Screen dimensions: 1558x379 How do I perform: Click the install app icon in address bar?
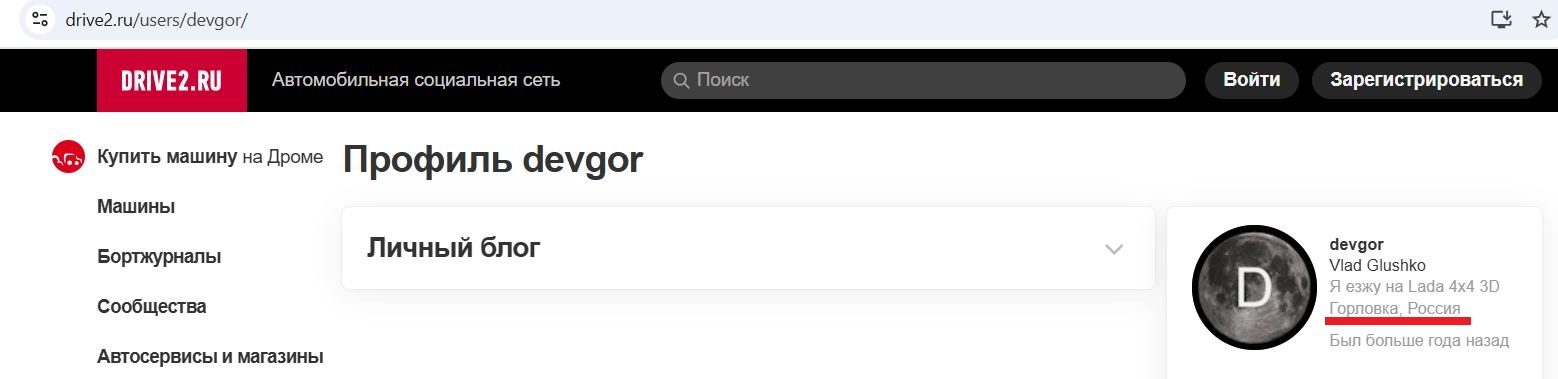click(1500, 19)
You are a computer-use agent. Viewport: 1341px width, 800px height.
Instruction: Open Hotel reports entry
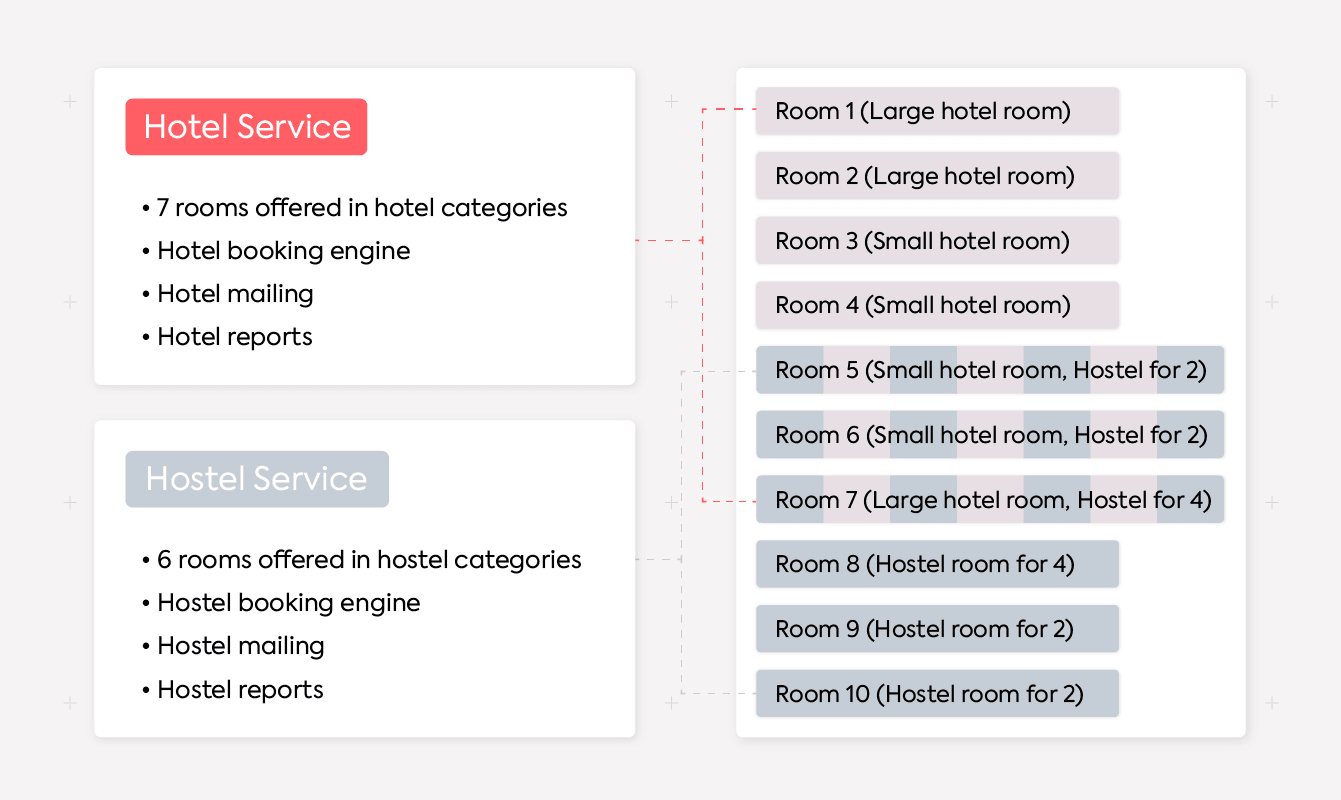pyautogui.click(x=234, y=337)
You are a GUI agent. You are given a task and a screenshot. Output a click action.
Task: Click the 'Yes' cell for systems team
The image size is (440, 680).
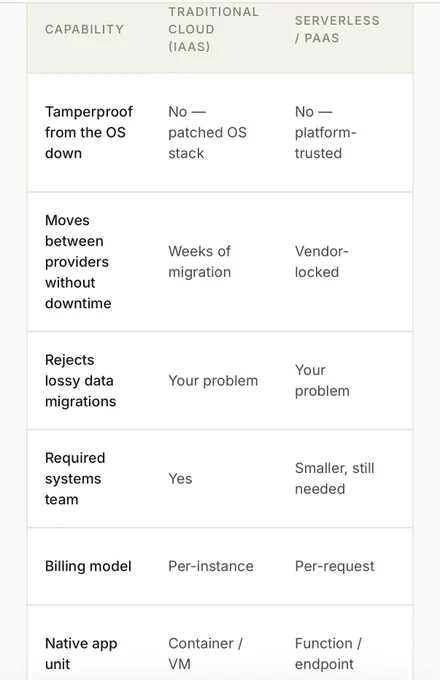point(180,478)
========================================
:: What you should do ::
Could every entry be restated word for word, pictures excluded?

:: Finished exercise ::
Screen dimensions: 1558x379 How do I perform: Click the install app icon in address bar?
click(1500, 19)
You are a computer-use agent. Viewport: 1341px width, 800px height.
Instruction: Open Hotel reports entry
pyautogui.click(x=234, y=337)
You are a GUI agent. You are given a task and a screenshot. Output a click action.
Task: Click the 'Yes' cell for systems team
The image size is (440, 680).
point(180,478)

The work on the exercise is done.